--- Work request ---
Set down each line of the data below exactly.
[Information Boundary: Start]
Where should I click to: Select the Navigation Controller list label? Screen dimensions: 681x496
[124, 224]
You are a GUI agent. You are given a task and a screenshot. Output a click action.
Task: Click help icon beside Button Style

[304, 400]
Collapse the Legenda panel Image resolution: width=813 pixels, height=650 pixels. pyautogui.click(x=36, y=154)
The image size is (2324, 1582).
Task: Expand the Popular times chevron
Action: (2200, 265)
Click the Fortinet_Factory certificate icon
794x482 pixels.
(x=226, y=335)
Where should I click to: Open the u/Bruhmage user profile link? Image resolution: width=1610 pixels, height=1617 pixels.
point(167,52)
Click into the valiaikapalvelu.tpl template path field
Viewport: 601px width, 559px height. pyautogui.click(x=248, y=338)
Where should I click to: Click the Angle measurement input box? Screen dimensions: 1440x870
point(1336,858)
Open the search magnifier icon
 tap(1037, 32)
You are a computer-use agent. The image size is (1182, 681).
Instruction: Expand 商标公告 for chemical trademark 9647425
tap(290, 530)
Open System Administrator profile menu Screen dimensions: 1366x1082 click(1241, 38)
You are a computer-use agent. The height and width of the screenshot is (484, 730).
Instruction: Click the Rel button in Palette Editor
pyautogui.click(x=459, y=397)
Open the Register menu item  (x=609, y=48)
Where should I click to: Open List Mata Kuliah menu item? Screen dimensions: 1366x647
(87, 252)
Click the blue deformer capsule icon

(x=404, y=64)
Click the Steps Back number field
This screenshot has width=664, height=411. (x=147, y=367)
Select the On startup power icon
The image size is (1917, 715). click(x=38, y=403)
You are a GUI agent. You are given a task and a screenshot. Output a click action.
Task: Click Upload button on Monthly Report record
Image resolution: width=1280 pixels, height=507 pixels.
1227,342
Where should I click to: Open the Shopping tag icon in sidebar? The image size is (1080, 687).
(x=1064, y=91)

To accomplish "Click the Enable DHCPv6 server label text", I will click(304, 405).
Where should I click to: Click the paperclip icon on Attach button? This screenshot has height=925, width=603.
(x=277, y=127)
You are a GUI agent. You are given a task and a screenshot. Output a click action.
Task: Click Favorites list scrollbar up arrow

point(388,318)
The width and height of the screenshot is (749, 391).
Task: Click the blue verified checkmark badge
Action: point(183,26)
[Information Boundary: End]
--- Exercise result ---
Where should I click to: Select the Navigation Controller list label? Screen dimensions: 681x496
[124, 224]
You are a GUI agent. You are given a task and a screenshot. Output a click action.
Task: Click help icon beside Button Style

[304, 400]
Collapse the Legenda panel Image resolution: width=813 pixels, height=650 pixels. pyautogui.click(x=36, y=154)
The image size is (2324, 1582).
Task: Expand the Popular times chevron
Action: (2200, 265)
Click the Fortinet_Factory certificate icon
794x482 pixels.
(x=226, y=335)
Where should I click to: Open the u/Bruhmage user profile link? Image resolution: width=1610 pixels, height=1617 pixels.
point(167,52)
Click into the valiaikapalvelu.tpl template path field
Viewport: 601px width, 559px height. pyautogui.click(x=248, y=338)
Where should I click to: Click the Angle measurement input box? Screen dimensions: 1440x870
point(1336,858)
Open the search magnifier icon
 tap(1037, 32)
You are a computer-use agent. The image size is (1182, 681).
Instruction: Expand 商标公告 for chemical trademark 9647425
tap(290, 530)
Open System Administrator profile menu Screen dimensions: 1366x1082 click(1241, 38)
You are a computer-use agent. The height and width of the screenshot is (484, 730).
Instruction: Click the Rel button in Palette Editor
pyautogui.click(x=459, y=397)
Open the Register menu item  (x=609, y=48)
Where should I click to: Open List Mata Kuliah menu item? Screen dimensions: 1366x647
(87, 252)
Click the blue deformer capsule icon

(x=404, y=64)
Click the Steps Back number field
This screenshot has width=664, height=411. (x=147, y=367)
Select the On startup power icon
The image size is (1917, 715). click(x=38, y=403)
You are a GUI agent. You are given a task and a screenshot. Output a click action.
Task: Click Upload button on Monthly Report record
Image resolution: width=1280 pixels, height=507 pixels.
1227,342
Where should I click to: Open the Shopping tag icon in sidebar? The image size is (1080, 687).
(x=1064, y=91)

To accomplish "Click the Enable DHCPv6 server label text", I will click(304, 405).
Where should I click to: Click the paperclip icon on Attach button? This screenshot has height=925, width=603.
(x=277, y=127)
You are a GUI agent. You are given a task and a screenshot. Output a click action.
Task: Click Favorites list scrollbar up arrow

point(388,318)
The width and height of the screenshot is (749, 391).
Task: Click the blue verified checkmark badge
Action: point(183,26)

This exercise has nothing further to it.